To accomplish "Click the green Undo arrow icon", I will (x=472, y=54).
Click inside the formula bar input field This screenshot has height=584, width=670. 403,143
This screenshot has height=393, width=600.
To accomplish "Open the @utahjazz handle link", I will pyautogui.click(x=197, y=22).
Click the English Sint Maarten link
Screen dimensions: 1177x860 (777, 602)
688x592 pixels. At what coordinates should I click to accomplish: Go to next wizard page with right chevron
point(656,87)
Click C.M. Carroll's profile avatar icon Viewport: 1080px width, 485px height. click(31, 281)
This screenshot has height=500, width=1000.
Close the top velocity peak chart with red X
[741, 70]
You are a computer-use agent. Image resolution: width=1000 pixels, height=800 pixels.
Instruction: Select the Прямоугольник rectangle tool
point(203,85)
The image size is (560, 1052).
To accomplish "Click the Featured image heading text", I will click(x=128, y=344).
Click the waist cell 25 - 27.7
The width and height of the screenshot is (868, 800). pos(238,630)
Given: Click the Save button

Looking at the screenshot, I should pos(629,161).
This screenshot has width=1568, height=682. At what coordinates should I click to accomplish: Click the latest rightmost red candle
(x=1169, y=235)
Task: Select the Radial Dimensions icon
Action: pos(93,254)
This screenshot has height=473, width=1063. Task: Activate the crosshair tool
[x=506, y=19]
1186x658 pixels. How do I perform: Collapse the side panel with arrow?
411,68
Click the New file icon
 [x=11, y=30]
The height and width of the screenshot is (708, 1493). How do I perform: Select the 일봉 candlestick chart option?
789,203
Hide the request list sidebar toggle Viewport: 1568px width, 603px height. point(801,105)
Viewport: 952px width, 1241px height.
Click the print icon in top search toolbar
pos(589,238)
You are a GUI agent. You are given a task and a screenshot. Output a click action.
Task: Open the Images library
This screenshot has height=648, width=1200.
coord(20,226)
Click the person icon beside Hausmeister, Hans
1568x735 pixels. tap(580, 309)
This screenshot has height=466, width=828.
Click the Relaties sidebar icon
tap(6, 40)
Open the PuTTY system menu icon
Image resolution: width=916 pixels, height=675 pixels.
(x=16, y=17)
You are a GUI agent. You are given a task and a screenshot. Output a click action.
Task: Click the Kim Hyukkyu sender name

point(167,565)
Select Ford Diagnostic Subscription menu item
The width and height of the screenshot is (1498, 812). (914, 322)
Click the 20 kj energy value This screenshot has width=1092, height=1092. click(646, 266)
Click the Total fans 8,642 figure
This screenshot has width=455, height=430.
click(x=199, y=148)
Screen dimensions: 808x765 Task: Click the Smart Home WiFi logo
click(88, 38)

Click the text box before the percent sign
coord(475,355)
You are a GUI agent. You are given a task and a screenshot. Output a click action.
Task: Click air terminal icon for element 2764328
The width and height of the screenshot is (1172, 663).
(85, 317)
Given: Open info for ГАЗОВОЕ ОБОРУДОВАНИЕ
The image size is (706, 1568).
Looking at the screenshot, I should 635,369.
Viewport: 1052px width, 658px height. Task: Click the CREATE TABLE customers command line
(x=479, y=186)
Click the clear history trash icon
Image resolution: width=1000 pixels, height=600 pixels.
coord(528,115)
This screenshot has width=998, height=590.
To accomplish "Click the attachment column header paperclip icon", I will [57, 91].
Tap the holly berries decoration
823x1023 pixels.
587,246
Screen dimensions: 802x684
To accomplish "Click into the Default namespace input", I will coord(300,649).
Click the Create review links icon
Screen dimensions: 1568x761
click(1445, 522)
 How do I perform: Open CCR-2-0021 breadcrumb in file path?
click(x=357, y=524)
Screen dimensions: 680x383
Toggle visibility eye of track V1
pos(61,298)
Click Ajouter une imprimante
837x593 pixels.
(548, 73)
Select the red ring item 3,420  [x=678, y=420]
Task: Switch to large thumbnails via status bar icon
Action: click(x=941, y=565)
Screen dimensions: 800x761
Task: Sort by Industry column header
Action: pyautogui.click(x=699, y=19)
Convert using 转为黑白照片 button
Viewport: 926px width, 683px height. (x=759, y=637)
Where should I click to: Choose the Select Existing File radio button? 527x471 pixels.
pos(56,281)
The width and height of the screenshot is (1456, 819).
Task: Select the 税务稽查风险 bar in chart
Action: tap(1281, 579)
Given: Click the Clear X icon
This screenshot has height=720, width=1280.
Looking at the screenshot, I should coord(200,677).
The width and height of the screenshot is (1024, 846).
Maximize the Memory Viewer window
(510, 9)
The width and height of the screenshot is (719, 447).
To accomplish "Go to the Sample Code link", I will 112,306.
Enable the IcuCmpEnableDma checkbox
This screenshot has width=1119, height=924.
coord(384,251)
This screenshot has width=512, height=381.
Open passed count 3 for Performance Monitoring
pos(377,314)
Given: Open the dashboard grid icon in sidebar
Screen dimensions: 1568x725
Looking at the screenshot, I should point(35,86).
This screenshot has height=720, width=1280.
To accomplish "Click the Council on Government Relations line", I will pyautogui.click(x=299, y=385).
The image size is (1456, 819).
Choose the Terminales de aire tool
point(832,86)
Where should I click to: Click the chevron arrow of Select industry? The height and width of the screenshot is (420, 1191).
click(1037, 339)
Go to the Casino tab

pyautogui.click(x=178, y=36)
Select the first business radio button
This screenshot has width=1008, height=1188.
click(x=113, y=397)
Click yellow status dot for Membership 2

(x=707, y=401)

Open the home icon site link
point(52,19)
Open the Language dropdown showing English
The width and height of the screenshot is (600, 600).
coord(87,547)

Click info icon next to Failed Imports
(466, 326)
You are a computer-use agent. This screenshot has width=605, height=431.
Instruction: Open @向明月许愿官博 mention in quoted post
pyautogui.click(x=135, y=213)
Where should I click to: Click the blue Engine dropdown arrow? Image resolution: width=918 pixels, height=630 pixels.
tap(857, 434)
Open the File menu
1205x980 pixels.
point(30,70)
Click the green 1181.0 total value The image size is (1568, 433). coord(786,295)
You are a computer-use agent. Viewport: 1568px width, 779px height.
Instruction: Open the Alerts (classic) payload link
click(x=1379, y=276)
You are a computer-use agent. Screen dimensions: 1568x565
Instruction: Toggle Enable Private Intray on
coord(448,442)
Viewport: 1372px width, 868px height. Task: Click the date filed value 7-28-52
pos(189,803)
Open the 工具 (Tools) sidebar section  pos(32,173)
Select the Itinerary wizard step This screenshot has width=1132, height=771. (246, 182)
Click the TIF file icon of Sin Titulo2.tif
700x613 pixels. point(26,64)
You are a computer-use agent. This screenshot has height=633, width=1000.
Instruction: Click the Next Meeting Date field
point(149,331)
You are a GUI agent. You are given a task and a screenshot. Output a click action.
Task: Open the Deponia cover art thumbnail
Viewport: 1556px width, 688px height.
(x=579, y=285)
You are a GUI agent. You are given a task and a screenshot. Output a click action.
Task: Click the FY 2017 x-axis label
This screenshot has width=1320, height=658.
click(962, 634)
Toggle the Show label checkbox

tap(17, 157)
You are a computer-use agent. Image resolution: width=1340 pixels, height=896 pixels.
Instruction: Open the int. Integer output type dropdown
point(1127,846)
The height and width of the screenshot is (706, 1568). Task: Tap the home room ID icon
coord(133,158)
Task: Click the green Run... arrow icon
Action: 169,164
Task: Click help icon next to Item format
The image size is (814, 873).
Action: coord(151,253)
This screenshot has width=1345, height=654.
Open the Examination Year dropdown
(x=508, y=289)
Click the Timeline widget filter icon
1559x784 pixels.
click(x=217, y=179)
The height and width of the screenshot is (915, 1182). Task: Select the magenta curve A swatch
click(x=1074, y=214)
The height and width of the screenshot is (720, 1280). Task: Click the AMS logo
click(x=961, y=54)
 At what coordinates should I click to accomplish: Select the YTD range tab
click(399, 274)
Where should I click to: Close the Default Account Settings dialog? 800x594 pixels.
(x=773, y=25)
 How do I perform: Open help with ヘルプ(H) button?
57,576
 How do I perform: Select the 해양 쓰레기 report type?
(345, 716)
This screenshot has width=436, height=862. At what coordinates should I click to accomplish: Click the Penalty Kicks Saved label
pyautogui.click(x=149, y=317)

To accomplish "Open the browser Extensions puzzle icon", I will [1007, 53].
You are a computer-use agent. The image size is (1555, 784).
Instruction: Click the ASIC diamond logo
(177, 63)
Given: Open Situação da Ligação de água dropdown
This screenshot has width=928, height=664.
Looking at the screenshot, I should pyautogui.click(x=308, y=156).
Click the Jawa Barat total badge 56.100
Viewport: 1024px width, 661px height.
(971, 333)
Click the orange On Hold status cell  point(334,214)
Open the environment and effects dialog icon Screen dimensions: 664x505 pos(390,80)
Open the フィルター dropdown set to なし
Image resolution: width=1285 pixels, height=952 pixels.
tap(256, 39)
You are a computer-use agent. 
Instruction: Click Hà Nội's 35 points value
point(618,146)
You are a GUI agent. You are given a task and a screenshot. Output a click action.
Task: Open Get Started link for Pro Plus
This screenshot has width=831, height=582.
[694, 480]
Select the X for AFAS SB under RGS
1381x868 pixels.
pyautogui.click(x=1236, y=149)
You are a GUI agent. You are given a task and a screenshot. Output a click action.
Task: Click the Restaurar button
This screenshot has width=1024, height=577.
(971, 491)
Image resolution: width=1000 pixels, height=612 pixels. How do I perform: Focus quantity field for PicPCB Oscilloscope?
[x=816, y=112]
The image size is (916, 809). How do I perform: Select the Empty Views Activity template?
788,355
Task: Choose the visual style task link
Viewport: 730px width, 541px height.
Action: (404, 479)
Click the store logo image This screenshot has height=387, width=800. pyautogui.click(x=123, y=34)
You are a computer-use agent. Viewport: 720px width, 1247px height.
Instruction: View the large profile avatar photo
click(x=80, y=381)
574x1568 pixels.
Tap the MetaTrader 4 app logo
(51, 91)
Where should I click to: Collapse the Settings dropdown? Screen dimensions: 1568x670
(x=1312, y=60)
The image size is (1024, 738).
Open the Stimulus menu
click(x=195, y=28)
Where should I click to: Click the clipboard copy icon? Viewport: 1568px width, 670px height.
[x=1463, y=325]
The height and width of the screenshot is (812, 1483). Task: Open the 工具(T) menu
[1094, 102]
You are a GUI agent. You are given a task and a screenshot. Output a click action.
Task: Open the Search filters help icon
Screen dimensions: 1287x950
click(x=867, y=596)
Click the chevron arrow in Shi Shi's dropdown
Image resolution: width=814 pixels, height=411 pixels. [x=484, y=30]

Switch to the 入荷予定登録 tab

| Problem details |
Set down, word for word, the line that contains "Where should I click to: Click the clipboard" and all lines after it up to the end of the listing.

| Answer |
Where should I click to: Click the clipboard copy icon? Viewport: 1568px width, 670px height.
[x=1463, y=325]
The height and width of the screenshot is (812, 1483). Task: Open the 工具(T) menu
[1094, 102]
You are a GUI agent. You are given a task and a screenshot. Output a click action.
Task: Open the Search filters help icon
Screen dimensions: 1287x950
click(x=867, y=596)
Click the chevron arrow in Shi Shi's dropdown
Image resolution: width=814 pixels, height=411 pixels. [x=484, y=30]

Switch to the 入荷予定登録 tab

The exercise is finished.